**Task brief**:
Take the entries that follow and return exactly the lines from the one holding "moto (85, 2230)" through the one holding "[Pinterest] (106, 630)", both included. Nothing else is needed.

**Input material**:
########

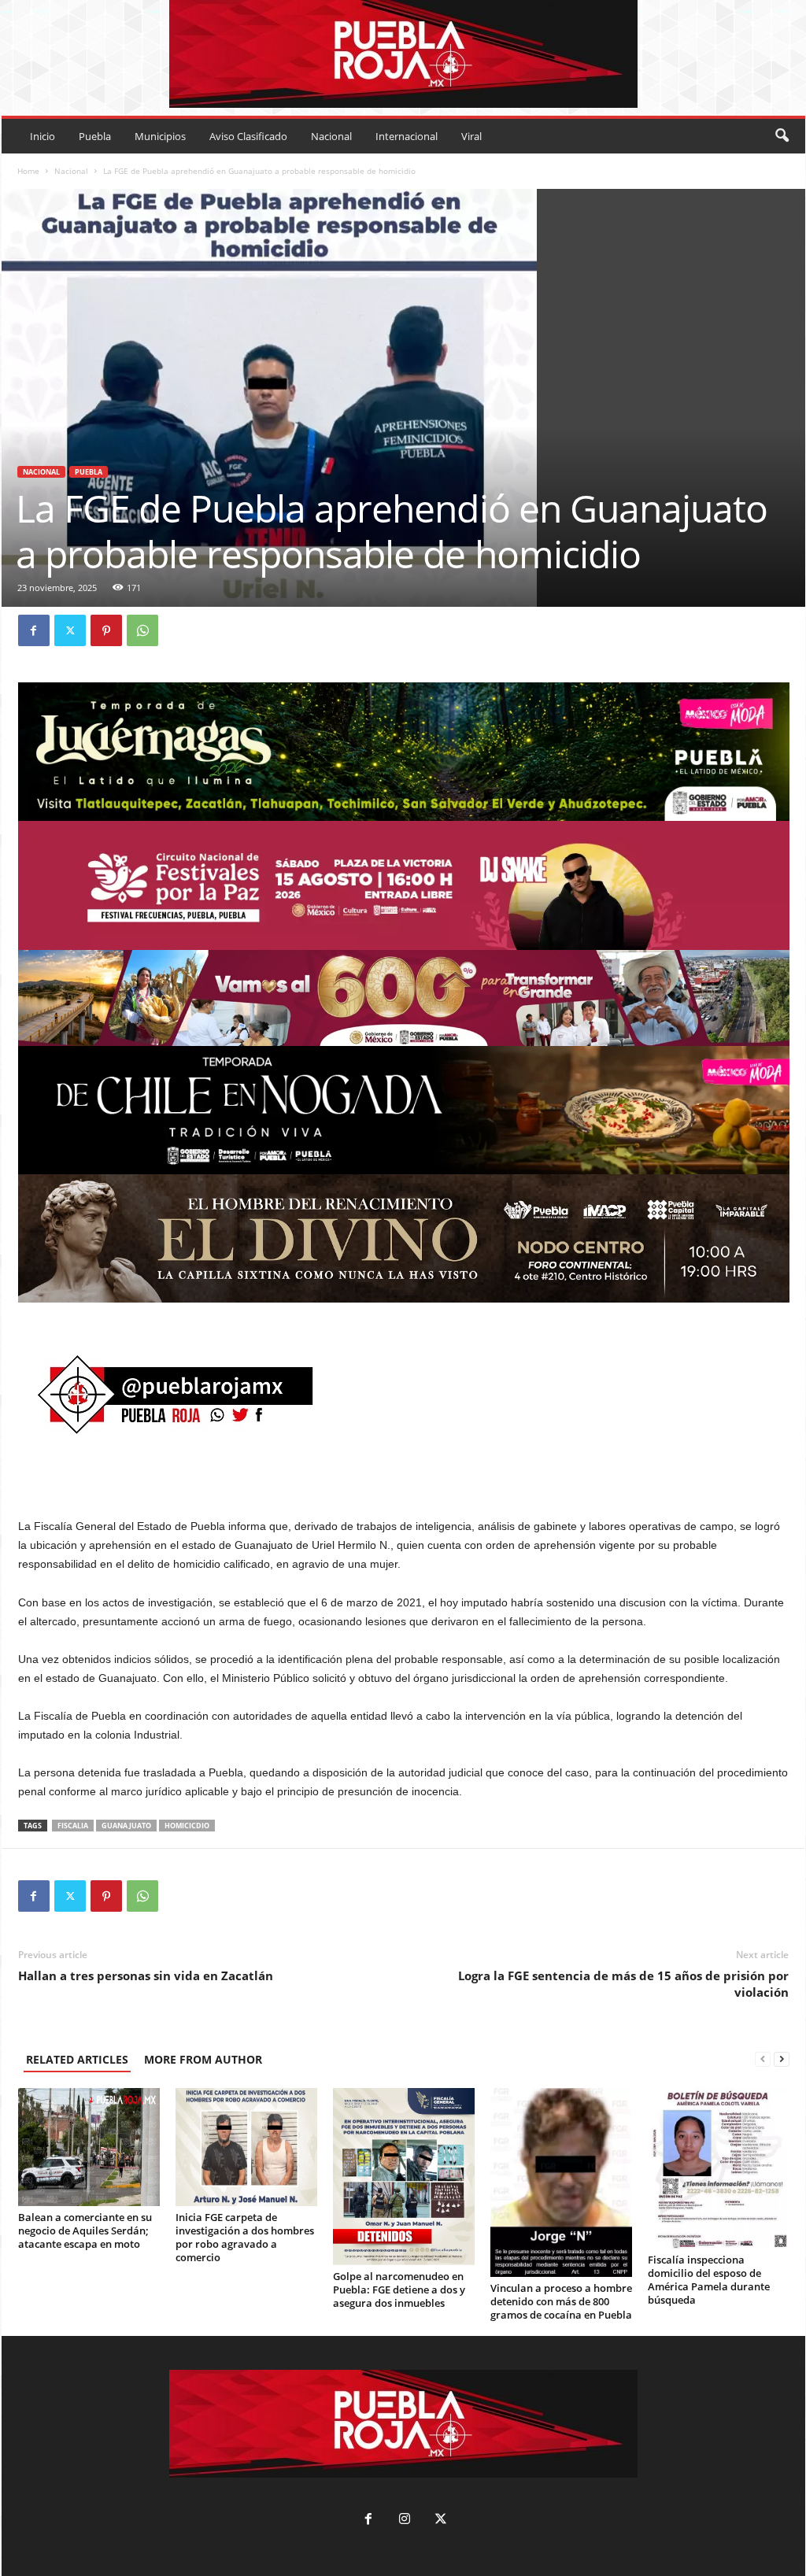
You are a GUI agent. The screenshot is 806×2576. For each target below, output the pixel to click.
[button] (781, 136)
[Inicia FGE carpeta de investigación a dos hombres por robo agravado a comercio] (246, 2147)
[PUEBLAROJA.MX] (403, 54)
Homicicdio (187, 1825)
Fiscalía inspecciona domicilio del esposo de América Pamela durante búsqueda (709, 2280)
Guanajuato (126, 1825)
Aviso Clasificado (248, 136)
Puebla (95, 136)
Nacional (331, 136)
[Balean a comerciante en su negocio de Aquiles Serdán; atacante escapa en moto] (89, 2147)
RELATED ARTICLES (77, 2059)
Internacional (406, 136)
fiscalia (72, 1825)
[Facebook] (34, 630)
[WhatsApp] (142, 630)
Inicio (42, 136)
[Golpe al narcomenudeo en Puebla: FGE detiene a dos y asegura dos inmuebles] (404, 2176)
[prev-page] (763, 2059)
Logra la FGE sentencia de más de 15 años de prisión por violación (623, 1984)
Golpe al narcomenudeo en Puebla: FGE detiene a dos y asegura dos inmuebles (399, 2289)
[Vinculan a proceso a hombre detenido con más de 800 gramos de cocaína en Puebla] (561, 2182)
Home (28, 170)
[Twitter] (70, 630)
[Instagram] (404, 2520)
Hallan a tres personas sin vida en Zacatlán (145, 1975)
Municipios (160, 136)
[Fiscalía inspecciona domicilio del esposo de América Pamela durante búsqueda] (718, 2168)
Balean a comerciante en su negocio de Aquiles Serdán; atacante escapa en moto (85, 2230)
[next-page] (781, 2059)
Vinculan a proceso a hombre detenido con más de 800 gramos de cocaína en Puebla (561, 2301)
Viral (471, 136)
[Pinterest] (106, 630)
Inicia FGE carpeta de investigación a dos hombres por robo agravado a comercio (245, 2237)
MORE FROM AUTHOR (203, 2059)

########

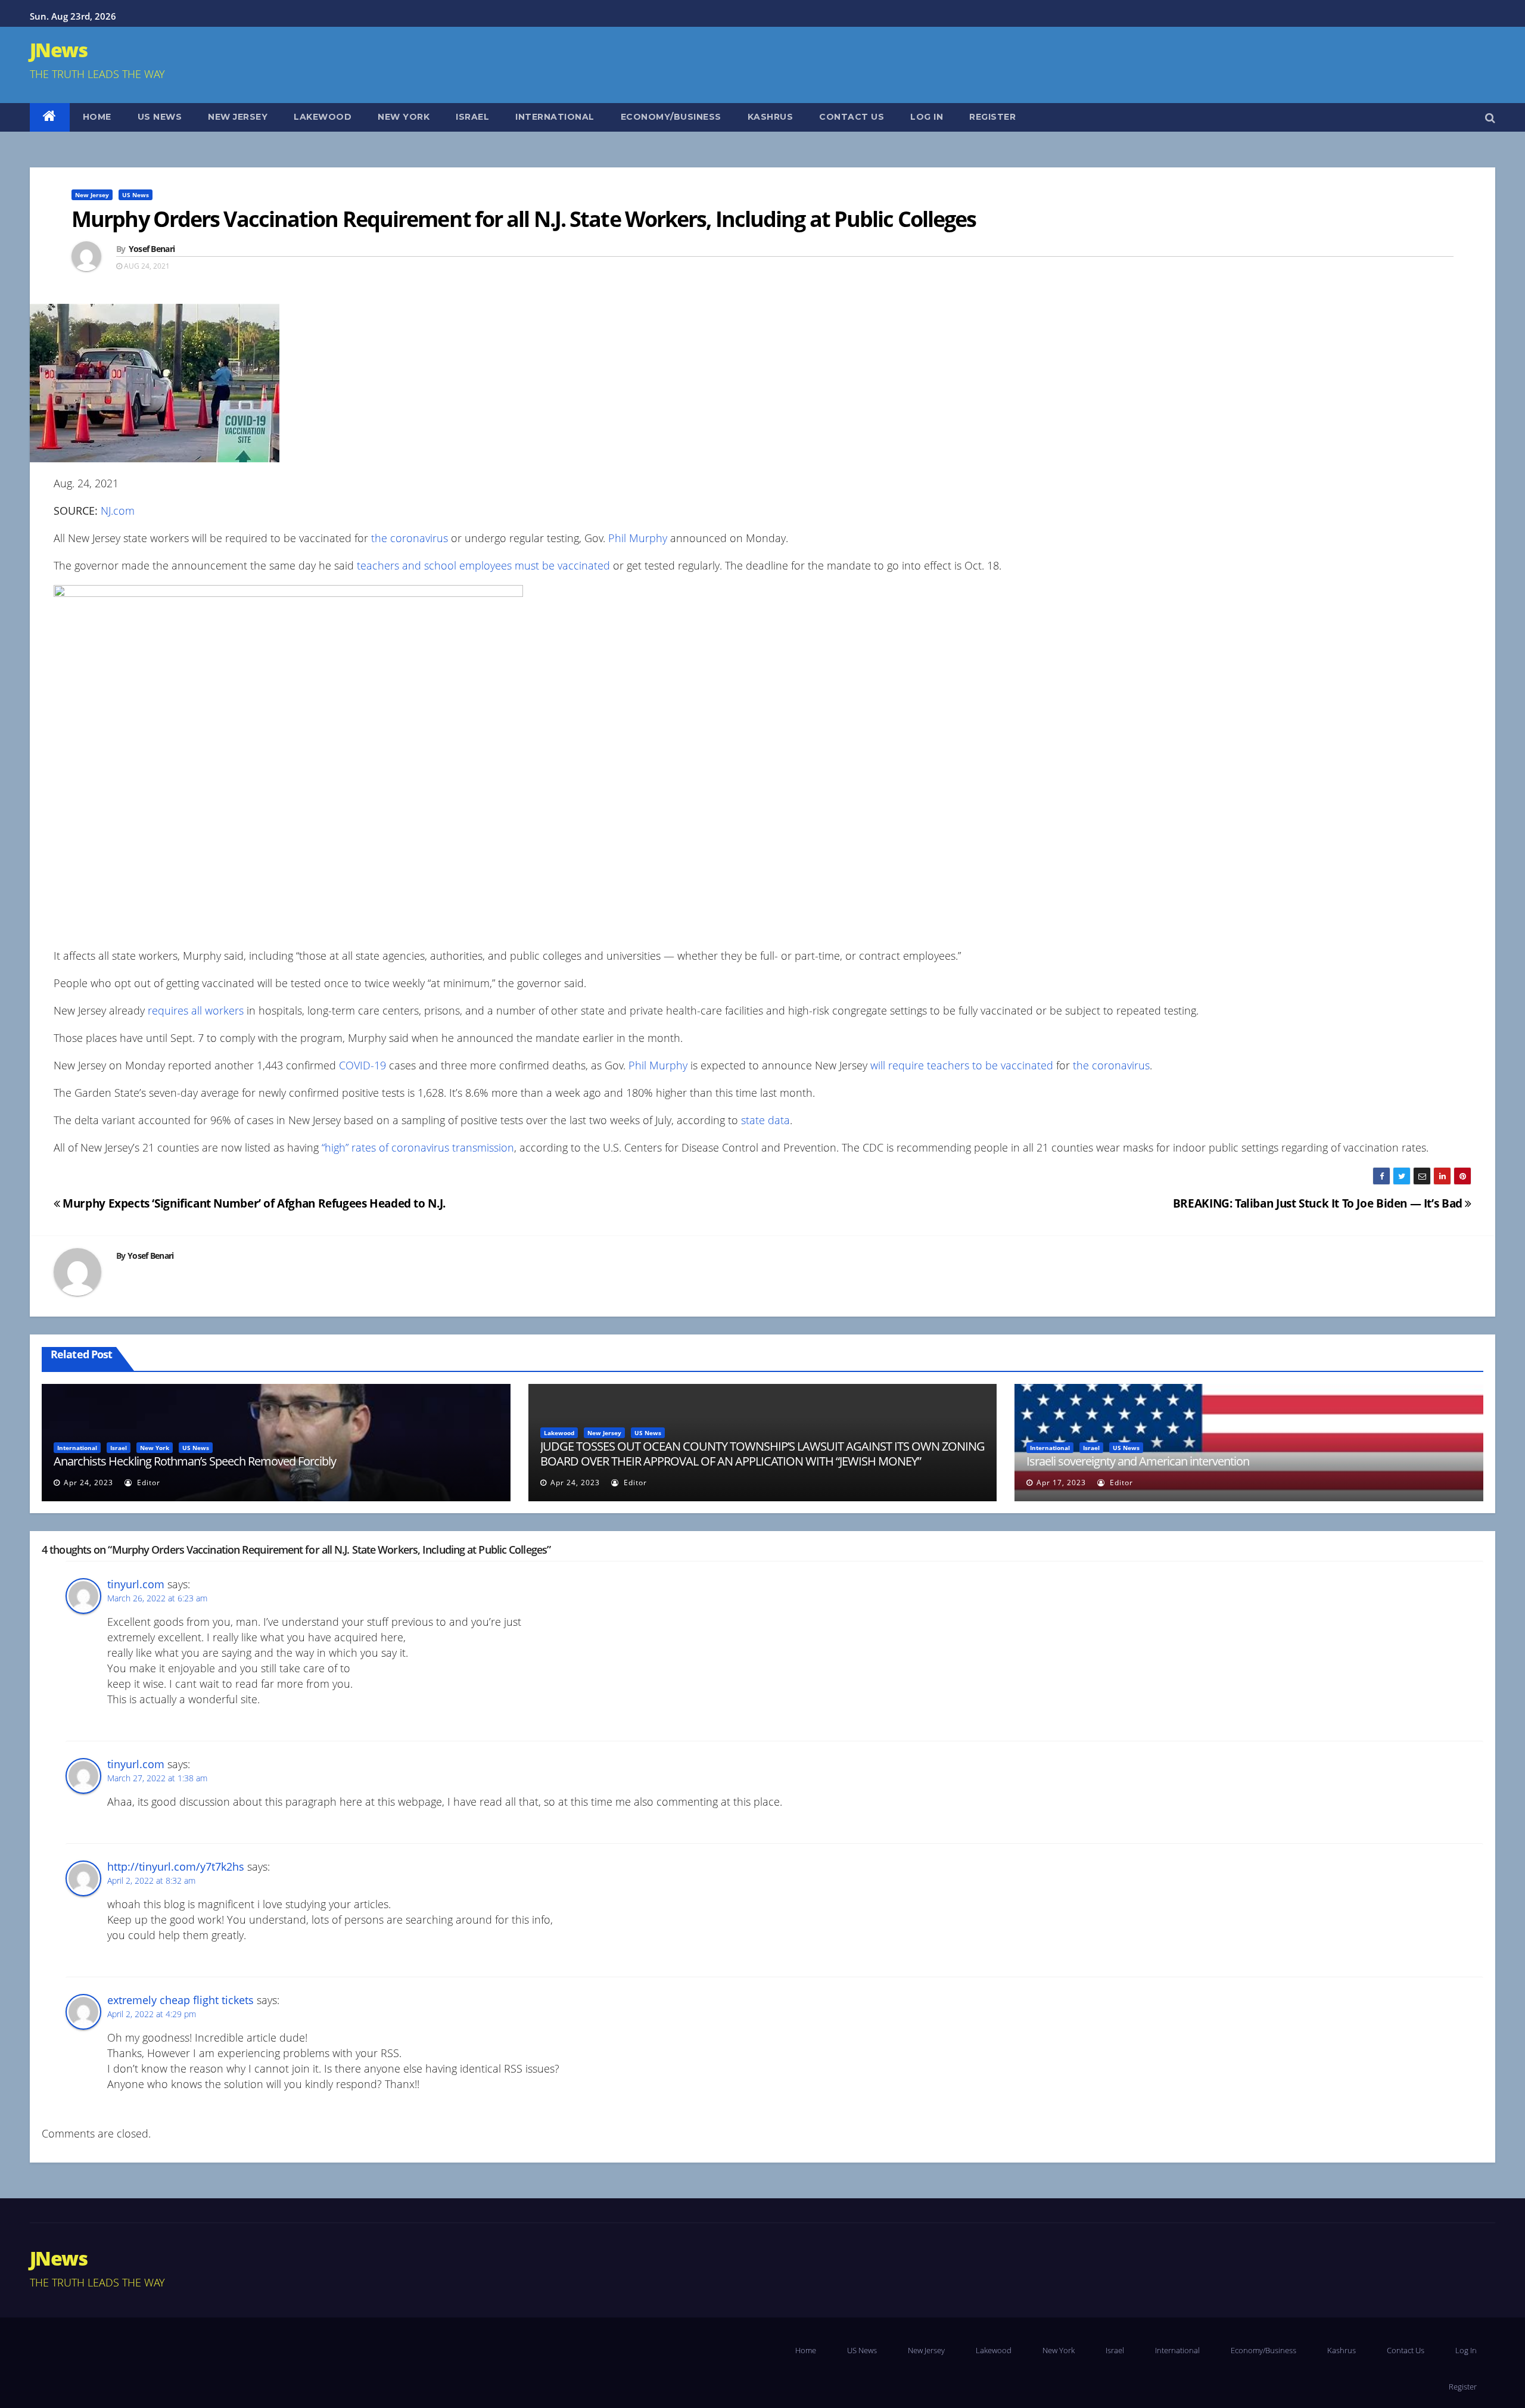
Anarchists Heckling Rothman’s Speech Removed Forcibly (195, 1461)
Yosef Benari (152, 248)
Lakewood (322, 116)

########

**Solution to the problem**:
Balean a comerciante en su negocio de Aquiles Serdán; atacante escapa en moto (85, 2230)
[next-page] (781, 2059)
Vinculan a proceso a hombre detenido con más de 800 gramos de cocaína en Puebla (561, 2301)
Viral (471, 136)
[Pinterest] (106, 630)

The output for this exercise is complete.